My older brother is a year and a half older and my younger brother is 3½ years younger. I am very familiar with taking it as far as you can get in a fight before someone gets really hurt. There were a couple of trips to the hospital where we pushed the edge one way or another. But all in all, we survived it pretty well.
Frank is a bit more hard-edged than characters you normally play in films.
I am often cast in more sensitive roles, so I was pretty stoked about playing a tough-guy cop. I brought my son to the set one day, the day I just happened to be breaking in a door so he could see that Dad wasn't always putting on makeup [for stage roles].
What was it like working with Canet?
He had such reverence for the style of film he was making — all the cop dramas of the '70s were so influential to him. It's an interesting and familiar cinematic narrative — close family members on opposite sides who are forced into some conflict toward the end of the movie. I think Guillaume did an excellent job trying to navigate such a familiar [story]. He has an incredible appetite and ambition.
To make an American film in New York was such an important experience for him, but it was difficult at the same time because he hadn't directed in English before and hadn't worked in America. There was a different set of rules.
Appearing with Ian McKellen and Patrick Stewart nightly on Broadway must be a dream acting job.
There is no question. It must have been a year ago now when I got the call. I had worked with the director [Sean Mathias] once before. He had directed me in a production of "The Elephant Man" and I had a really great experience working with him. So when they said they were interested in me for this, all I could really think to ask them was "Why wouldn't I do it?"
It's an exotic experience, that's for sure. I have had some really phenomenal opportunities both in theater and film and this one certainly ranks among the top.

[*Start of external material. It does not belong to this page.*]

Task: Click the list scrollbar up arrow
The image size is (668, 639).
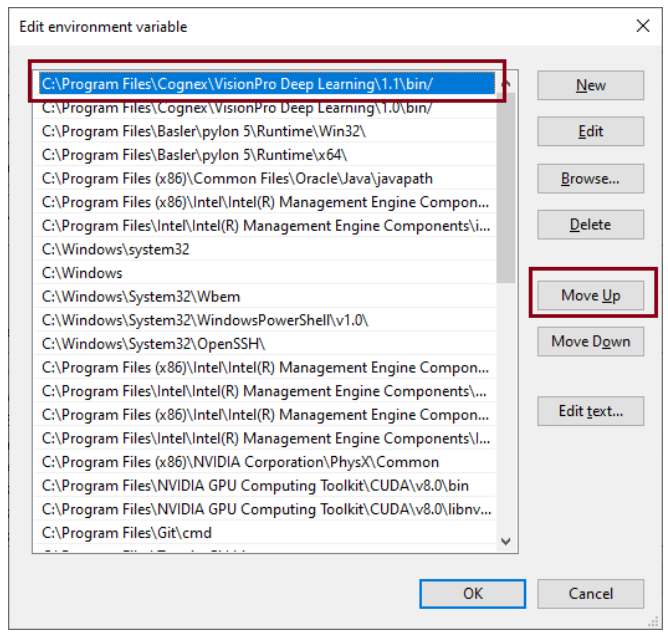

A lot of theater actors seem to abandon the stage once they begin making movies, like Marlon Brando, who never did another Broadway show after "A Streetcar Named Desire." But you seem to have struck a healthy balance between theater and film work.
The fact that I have been able to get an opportunity to do that has been really remarkable. I don't know how to explain it. It has been a determined approach on my part to stay close to the theater scene in New York for my entire career. The fact of the matter is the greatest parts I am getting these days for sure are onstage, so I am lucky I have been able to maintain that connection.